**WHAT NEEDS TO BE DONE**
What is the count of lines below that include "panel"? Reply with nothing else.

Dataset entries:
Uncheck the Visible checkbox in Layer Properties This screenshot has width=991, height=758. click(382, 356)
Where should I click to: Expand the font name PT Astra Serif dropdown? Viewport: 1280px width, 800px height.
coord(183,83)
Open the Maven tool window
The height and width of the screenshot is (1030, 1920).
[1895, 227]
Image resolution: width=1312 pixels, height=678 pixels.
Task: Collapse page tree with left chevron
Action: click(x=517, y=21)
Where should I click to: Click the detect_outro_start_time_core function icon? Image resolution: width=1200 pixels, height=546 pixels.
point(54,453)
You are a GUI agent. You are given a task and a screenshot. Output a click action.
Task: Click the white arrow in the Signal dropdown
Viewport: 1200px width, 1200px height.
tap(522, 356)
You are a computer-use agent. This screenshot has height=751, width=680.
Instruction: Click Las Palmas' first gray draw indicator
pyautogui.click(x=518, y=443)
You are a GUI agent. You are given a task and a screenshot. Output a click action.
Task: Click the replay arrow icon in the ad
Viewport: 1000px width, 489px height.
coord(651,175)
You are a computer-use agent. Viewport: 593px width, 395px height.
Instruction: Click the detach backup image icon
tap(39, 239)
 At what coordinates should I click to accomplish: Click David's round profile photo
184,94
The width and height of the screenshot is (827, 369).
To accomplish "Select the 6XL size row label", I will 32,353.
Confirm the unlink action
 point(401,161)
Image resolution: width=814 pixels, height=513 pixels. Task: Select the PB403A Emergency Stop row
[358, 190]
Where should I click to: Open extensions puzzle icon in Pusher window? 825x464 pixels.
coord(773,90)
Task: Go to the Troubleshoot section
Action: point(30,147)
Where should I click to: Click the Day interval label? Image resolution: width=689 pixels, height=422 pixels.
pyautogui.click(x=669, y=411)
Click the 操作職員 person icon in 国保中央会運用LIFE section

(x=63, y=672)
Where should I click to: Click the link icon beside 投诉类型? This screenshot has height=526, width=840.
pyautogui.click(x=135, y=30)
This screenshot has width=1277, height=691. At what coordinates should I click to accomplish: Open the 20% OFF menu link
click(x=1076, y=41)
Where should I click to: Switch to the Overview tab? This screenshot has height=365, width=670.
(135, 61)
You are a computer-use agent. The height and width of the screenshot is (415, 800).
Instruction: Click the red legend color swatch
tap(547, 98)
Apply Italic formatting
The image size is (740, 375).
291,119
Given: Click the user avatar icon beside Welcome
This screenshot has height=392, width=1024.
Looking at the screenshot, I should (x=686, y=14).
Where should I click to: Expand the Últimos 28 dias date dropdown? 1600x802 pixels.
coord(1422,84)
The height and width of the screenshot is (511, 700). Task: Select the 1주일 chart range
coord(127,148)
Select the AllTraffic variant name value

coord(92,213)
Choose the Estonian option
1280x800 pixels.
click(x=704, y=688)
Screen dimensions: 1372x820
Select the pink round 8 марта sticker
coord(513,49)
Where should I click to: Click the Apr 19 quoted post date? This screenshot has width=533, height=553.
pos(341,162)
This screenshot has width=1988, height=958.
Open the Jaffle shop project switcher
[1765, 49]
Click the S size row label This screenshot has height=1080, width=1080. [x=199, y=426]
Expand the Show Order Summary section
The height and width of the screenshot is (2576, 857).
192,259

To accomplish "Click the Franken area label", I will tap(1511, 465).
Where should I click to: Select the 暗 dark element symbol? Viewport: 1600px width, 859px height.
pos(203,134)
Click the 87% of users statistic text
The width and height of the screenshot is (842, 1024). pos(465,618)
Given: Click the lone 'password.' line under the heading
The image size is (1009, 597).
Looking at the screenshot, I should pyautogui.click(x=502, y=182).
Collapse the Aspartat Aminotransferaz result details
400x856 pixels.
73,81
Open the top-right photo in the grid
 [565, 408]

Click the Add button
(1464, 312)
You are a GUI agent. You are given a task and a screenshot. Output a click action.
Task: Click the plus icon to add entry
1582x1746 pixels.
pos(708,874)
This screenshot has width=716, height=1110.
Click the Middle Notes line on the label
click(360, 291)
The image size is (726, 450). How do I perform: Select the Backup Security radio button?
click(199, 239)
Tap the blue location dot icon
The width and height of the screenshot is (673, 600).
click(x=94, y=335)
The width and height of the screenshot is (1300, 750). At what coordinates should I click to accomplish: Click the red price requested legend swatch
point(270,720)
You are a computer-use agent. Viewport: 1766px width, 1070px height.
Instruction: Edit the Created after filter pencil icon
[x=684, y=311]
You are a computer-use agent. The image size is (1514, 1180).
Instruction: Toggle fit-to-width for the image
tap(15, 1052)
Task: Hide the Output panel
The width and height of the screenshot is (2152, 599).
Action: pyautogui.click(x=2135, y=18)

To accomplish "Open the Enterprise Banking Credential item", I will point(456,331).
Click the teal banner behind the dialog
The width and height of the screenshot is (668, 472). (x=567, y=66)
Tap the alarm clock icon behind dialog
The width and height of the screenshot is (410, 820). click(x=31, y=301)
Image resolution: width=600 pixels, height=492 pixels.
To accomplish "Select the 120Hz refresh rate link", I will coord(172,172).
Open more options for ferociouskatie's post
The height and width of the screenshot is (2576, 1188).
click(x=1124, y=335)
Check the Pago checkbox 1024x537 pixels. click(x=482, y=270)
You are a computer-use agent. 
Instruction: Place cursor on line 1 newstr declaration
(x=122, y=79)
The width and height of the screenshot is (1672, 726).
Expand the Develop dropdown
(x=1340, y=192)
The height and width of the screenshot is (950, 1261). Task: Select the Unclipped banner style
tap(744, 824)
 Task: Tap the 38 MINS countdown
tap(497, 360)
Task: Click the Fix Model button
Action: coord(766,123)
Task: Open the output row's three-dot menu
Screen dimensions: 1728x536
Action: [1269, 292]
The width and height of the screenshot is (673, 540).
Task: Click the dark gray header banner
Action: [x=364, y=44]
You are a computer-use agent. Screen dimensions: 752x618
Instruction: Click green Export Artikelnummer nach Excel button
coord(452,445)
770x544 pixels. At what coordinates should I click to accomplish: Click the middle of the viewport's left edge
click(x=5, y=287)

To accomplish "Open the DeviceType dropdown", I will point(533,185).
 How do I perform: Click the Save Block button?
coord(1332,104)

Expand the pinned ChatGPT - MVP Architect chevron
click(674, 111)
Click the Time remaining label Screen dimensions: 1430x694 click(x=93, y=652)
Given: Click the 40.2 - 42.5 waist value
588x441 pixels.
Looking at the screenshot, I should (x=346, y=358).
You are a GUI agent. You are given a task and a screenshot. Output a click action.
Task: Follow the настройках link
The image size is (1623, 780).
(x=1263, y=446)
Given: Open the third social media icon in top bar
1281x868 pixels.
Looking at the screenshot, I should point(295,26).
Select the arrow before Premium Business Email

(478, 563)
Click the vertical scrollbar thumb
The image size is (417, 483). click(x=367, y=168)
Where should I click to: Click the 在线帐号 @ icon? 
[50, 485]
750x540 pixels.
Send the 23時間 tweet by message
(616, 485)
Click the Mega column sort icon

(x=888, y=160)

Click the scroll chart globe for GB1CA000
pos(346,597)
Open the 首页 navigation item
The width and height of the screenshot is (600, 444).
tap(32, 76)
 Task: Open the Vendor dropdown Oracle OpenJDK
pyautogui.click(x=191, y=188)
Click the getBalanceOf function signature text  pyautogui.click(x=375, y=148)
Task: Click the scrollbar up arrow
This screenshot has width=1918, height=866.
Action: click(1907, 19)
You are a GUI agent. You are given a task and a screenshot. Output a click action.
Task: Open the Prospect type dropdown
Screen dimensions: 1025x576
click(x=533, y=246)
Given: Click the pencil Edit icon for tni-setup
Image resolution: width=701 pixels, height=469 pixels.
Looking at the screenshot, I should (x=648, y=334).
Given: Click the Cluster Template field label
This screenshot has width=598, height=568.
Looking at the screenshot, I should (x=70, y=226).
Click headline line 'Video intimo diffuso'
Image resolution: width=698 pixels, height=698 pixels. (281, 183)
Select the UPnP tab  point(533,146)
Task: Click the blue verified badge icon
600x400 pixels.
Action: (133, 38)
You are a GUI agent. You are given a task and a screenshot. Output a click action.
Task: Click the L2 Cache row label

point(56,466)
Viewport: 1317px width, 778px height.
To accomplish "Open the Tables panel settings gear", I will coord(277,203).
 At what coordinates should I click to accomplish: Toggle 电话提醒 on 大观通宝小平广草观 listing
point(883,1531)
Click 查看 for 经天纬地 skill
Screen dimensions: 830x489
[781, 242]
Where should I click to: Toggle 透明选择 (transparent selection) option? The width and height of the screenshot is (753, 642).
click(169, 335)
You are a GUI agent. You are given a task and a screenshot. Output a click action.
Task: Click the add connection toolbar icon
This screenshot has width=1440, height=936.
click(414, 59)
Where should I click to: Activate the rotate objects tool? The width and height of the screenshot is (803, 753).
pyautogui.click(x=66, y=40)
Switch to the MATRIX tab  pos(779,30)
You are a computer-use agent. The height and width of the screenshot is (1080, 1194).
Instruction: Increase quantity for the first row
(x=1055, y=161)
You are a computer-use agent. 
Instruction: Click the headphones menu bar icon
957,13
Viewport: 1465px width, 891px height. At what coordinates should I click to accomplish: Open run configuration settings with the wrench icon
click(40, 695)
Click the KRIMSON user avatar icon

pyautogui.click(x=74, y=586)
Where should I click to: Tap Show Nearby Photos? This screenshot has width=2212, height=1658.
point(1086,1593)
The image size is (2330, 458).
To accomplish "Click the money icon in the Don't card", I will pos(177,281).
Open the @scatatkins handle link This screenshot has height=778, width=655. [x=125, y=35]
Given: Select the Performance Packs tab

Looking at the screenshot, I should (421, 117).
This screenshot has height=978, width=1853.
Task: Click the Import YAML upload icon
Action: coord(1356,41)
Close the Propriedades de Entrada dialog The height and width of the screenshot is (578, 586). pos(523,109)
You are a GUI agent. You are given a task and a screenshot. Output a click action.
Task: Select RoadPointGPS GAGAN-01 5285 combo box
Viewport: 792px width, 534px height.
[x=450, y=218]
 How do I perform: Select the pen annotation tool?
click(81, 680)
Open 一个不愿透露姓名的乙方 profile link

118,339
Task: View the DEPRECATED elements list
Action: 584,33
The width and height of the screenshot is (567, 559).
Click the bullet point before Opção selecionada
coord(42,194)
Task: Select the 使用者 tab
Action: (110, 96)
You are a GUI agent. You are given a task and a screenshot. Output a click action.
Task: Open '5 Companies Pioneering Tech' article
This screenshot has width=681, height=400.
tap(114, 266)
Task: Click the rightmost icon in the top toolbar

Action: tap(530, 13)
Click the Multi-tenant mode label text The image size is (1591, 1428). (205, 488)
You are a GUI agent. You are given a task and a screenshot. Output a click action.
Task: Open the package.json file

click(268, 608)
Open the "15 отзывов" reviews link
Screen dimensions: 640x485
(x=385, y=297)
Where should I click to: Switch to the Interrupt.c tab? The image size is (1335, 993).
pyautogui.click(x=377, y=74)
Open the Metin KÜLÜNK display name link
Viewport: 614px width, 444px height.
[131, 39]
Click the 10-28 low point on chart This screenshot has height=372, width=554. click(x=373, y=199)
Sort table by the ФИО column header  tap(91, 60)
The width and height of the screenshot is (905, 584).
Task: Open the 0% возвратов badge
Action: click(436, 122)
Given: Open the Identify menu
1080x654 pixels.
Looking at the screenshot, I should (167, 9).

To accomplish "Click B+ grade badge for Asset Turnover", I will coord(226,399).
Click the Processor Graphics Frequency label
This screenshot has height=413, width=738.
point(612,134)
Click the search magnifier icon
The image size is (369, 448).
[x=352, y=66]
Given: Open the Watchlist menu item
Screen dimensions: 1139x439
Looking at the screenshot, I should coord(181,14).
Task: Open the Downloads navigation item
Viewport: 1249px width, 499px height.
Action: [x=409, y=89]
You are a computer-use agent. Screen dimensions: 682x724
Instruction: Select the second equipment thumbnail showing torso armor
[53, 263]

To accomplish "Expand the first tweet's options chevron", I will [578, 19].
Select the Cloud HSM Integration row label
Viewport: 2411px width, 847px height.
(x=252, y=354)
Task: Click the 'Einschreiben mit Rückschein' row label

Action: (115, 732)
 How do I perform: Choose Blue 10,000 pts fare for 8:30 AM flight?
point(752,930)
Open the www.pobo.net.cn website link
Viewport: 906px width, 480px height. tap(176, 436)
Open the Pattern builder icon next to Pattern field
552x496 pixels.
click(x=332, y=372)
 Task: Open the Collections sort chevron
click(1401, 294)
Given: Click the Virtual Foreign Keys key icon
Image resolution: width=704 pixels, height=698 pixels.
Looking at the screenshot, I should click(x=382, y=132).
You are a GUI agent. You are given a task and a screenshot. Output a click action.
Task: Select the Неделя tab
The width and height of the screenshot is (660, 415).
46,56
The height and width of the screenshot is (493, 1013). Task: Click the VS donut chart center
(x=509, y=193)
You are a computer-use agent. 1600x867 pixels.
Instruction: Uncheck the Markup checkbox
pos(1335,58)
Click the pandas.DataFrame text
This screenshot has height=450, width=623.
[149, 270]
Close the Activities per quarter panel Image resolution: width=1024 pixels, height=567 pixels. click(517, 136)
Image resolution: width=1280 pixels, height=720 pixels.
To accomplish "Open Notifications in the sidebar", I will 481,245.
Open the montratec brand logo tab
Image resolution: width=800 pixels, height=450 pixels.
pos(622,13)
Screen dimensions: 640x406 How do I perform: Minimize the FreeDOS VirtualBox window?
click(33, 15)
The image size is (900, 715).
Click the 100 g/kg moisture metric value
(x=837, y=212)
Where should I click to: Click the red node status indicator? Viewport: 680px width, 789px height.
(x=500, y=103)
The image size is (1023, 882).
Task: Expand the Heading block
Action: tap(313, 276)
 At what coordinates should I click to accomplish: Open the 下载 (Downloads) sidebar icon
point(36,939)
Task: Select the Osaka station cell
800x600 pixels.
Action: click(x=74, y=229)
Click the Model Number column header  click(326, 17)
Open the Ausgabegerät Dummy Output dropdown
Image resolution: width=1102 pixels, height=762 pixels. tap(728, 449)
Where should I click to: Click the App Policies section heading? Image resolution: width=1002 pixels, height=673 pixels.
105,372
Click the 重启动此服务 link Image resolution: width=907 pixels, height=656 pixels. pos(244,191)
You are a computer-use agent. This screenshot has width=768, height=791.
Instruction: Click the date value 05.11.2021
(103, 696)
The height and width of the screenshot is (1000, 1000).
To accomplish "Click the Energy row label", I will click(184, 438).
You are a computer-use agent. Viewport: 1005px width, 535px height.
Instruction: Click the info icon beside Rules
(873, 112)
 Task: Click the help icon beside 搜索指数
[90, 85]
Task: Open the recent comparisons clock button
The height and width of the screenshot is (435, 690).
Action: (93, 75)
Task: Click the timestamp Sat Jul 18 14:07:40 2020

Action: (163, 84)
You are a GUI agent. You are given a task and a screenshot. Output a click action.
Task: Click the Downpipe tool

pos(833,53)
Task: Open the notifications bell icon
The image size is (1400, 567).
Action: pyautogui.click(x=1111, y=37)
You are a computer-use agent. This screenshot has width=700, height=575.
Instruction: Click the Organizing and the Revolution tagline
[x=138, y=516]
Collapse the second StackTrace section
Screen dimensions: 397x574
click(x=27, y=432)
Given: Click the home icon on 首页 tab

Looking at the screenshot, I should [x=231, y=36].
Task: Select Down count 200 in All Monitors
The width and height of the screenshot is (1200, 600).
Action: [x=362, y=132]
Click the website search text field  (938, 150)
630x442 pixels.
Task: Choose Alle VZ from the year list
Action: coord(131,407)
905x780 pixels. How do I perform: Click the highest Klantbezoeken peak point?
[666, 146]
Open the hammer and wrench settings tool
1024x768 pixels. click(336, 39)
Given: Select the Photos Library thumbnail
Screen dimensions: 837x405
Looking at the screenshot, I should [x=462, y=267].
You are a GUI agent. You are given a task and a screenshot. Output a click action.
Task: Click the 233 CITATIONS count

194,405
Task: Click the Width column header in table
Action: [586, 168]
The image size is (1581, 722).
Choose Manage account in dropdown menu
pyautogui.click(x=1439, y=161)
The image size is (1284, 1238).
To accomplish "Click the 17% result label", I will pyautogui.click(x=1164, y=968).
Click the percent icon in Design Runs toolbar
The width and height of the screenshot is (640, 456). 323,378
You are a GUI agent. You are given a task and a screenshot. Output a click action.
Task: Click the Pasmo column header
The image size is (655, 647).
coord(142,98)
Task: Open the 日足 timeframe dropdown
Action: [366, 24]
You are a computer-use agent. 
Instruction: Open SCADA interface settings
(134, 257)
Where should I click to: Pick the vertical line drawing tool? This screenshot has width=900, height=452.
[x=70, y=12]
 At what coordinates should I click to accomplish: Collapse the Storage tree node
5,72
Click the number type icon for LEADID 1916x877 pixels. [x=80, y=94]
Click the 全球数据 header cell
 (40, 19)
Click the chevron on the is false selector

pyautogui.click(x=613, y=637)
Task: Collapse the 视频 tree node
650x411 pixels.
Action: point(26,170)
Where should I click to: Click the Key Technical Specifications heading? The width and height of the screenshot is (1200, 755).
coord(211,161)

**SOLUTION**
3